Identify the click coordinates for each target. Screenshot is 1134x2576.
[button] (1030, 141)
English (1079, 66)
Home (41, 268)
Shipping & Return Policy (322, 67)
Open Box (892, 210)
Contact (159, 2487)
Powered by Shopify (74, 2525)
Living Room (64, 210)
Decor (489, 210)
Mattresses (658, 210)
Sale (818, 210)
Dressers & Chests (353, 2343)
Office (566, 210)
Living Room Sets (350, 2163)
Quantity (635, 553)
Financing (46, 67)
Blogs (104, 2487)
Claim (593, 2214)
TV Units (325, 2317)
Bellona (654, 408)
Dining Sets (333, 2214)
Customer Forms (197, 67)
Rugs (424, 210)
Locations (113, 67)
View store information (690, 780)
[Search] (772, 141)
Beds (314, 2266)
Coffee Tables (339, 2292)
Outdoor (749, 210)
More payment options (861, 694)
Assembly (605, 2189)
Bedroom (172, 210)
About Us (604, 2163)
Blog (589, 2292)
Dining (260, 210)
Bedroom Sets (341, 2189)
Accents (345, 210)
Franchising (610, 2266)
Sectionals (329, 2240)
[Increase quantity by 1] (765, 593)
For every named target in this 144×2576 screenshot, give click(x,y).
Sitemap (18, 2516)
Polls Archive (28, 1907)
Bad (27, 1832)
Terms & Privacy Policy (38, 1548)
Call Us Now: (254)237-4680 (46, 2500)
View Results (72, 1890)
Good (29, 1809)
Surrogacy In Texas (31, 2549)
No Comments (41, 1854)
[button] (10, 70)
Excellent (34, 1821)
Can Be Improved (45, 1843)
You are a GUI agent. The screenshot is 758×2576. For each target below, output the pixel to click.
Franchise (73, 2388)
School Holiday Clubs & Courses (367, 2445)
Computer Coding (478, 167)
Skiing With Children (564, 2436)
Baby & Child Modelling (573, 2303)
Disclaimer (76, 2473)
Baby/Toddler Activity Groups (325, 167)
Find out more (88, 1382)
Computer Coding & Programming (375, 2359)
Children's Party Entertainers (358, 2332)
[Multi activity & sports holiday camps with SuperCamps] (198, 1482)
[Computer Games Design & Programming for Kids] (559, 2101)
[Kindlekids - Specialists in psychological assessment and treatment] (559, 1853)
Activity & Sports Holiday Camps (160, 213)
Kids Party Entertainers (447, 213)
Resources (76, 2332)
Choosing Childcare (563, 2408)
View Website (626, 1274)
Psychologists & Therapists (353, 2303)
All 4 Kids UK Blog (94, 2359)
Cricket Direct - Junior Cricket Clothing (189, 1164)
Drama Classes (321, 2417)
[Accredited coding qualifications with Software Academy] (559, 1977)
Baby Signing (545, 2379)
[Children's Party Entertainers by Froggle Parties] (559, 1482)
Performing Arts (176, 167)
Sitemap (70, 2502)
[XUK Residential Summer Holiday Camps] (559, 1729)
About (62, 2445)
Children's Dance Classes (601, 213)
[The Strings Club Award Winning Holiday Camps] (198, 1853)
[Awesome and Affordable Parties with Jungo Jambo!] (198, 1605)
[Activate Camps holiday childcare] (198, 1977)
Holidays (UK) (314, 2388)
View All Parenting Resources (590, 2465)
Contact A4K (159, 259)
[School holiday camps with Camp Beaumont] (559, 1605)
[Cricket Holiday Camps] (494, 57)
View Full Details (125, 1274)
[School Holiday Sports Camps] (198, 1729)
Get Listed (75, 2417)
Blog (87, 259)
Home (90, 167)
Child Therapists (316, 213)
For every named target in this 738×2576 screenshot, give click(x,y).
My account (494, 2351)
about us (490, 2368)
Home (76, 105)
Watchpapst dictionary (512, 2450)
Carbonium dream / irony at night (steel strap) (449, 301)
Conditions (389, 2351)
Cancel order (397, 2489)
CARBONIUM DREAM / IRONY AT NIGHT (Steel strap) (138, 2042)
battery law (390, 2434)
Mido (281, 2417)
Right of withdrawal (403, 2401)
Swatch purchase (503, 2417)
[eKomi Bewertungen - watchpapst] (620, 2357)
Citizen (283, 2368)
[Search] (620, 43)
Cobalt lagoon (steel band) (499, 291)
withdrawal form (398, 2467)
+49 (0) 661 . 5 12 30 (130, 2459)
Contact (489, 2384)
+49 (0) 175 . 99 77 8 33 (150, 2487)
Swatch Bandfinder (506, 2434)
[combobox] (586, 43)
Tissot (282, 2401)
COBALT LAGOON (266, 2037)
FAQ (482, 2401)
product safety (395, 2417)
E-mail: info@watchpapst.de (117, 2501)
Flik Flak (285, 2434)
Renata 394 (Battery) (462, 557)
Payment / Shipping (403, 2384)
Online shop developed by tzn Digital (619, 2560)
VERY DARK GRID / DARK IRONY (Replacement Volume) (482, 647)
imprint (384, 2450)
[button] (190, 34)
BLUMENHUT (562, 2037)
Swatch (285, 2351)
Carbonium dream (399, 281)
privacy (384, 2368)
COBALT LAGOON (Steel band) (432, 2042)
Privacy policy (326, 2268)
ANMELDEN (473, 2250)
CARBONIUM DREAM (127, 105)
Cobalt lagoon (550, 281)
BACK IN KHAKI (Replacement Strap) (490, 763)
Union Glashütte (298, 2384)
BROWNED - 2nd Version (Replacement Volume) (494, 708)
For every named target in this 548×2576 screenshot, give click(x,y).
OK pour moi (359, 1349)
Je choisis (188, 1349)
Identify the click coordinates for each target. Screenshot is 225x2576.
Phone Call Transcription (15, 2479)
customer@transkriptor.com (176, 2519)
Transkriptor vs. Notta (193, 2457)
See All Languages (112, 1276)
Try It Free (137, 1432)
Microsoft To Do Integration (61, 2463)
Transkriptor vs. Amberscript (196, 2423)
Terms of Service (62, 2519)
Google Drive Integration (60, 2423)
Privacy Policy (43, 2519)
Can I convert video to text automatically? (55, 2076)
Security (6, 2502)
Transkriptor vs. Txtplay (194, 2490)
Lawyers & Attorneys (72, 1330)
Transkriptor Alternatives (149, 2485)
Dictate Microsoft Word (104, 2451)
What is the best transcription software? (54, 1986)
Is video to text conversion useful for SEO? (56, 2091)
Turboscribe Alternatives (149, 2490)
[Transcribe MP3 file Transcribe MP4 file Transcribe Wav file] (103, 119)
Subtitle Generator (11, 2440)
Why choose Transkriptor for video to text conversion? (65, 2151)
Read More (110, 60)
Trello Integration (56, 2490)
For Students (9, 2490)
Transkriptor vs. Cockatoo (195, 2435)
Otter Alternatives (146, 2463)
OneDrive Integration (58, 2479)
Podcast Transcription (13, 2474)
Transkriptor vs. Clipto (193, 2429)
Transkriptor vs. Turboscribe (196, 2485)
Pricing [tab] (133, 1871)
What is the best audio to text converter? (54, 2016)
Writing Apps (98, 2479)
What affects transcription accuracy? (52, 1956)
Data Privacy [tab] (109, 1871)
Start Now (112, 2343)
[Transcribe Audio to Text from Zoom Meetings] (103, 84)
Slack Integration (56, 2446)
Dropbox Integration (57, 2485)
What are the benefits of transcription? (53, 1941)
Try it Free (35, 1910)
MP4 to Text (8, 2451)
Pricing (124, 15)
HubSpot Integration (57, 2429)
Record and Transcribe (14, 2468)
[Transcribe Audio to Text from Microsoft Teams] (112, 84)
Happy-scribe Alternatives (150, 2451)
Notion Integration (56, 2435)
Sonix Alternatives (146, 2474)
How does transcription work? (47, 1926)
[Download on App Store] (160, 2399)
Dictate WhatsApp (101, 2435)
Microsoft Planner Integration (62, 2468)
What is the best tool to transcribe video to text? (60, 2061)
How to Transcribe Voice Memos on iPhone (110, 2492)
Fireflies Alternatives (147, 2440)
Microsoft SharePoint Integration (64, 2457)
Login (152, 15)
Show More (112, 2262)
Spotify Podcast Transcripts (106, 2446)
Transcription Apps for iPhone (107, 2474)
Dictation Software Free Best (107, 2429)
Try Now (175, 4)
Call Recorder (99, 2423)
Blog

━━━━

Find how many lines of the material include the string "Classes". Nothing but the number should be given.

2